Considering this post is a recap of Lyoto Machida-Shogun Rua's UFC 104 tilt, if you haven't seen it yet here is a link to the fight. Go and watch it and I'll wait here to discuss it with you. But you better come back, or I swear I will track you down and bring you back.
You back yet? Good - let's continue.
The expression is said so often that it has almost become a cliche - "don't leave the fight in the judge's hands". Well, Mauricio "Shogun" Rua was taught that lesson firsthand last night at the Staples Center in L.A. as he lost a controversial decision to defending (and undefeated) light heavyweight champion Lyoto Machida.

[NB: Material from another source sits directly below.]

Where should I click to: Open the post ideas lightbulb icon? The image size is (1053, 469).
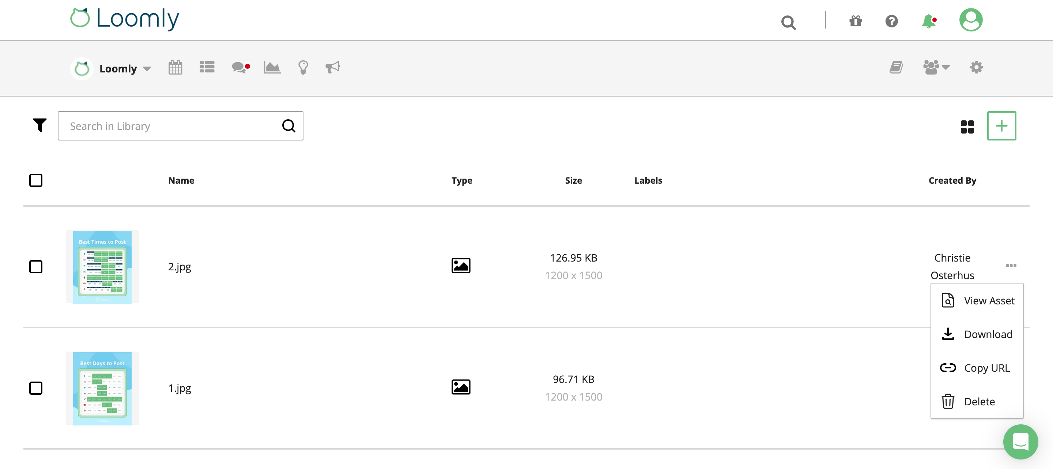pos(303,67)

To most onlookers (including Shogun's corner and the always informative Fightmetric) Rua had won the fight. But the judges, whose opinion is the only one that counts, gave Machida an unanimous decision. When the decision was announced my stomach dropped - I was shocked and felt that Rua got jobbed. But, after thinking more about it and seeing other writers' views on it, I'm not quite so outraged. I still think Rua won the fight, but it was so close that I can understand why the judges went the way they did.

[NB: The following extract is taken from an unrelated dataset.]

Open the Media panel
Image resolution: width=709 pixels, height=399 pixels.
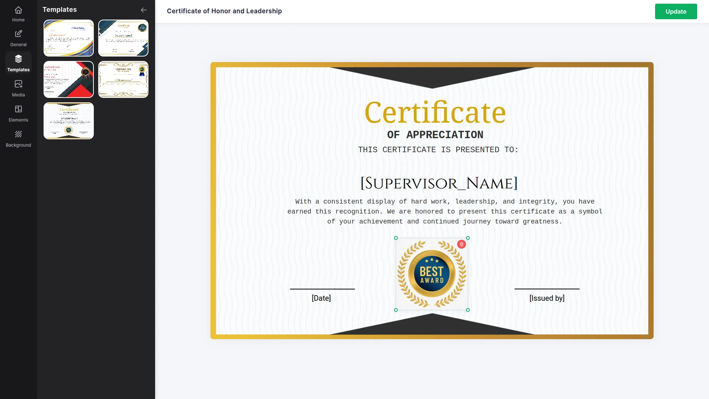(18, 88)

This repercussions of last night are many. First of all, it reminds me of how I hate how MMA is judged in the UFC. Judging fights by rounds and a 10-point must system just doesn't seem right to me. To make a comparison to basketball, judging a fight round-by-round would be similar to judging a NBA game quarter-by-quarter. Say Toronto outscores Miami by one point in each of the first three quarters of a game, but Dwyane Wade explodes in the last quarter and Miami outscores Toronto by four points. By NBA scoring the Heat would have squeaked out a one point win over Toronto. But if we were scoring this via MMA style, Toronto would have won an unanimous decision, three quarters to one. This scoring style allows fighters to steal rounds that they have no business winning by a late takedown or a flurry of action. Not that this would have necessarily changed the outcome from last night, but judging fights round-by-round rather than the fight as a whole just doesn't make sense.
But by far the most interesting aspect from last night is the humanization of Lyoto Machida. He is no longer the untouchable, unbeatable champion most everyone (including myself) had hailed him as. Shogun destroyed his midsection and legs with devastating leg kicks, a shocking turn of events considering Lyoto is so good at avoiding contact. And Shogun Rua circa Pride is most definitely back. Now the light heavyweight division no longer has a glass ceiling on it. And a Shogun-Dragon rematch is far more compelling and marketable than the first matchup was. But this time Shogun or Lyoto, finish the fight.